+++ Recorded data

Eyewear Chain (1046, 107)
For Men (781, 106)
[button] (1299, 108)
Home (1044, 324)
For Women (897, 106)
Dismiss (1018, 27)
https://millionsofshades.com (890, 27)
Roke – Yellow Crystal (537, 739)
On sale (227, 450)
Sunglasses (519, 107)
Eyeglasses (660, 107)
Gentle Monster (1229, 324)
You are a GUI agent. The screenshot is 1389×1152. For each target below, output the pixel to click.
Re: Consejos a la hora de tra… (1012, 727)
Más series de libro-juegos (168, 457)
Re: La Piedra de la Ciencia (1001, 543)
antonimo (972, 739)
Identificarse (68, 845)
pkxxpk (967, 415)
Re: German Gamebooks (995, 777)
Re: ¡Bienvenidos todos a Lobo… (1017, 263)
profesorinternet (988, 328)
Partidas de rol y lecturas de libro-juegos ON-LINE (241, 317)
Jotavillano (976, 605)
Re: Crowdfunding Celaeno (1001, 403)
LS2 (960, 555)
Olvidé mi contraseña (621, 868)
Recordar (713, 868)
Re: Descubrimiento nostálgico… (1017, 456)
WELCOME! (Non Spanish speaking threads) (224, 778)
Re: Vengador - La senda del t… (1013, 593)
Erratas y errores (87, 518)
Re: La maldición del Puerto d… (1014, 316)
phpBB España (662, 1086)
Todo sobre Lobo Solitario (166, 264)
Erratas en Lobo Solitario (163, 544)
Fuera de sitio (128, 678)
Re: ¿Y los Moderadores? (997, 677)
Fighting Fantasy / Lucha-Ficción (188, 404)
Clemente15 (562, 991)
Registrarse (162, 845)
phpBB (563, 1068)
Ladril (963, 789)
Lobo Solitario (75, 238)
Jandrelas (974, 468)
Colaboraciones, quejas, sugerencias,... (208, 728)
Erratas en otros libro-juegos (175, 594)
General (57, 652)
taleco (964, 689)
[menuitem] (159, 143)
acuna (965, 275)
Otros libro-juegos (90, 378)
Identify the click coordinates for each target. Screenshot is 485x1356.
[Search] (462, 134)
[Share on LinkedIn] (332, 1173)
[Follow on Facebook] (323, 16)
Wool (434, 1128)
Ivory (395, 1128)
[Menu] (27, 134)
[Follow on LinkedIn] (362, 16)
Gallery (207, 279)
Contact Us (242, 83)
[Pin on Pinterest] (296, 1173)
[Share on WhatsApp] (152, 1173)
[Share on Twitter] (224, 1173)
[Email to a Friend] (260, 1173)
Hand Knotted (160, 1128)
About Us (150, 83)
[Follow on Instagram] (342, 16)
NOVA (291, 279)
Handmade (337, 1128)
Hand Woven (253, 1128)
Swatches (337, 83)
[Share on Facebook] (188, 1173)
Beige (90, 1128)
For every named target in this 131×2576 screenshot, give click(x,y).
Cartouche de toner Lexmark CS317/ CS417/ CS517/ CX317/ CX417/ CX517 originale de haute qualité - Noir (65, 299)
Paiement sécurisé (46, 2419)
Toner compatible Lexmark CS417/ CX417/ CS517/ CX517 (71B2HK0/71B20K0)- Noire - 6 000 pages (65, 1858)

++++++

### What is asked
Reproduce the rows from the beginning of the page up to and including the line with "pkxxpk (967, 415)", renaming "Sunglasses" to "Shades" and leaving everything else as it is.

### Answer below
Eyewear Chain (1046, 107)
For Men (781, 106)
[button] (1299, 108)
Home (1044, 324)
For Women (897, 106)
Dismiss (1018, 27)
https://millionsofshades.com (890, 27)
Roke – Yellow Crystal (537, 739)
On sale (227, 450)
Shades (519, 107)
Eyeglasses (660, 107)
Gentle Monster (1229, 324)
You are a GUI agent. The screenshot is 1389×1152. For each target below, output the pixel to click.
Re: Consejos a la hora de tra… (1012, 727)
Más series de libro-juegos (168, 457)
Re: La Piedra de la Ciencia (1001, 543)
antonimo (972, 739)
Identificarse (68, 845)
pkxxpk (967, 415)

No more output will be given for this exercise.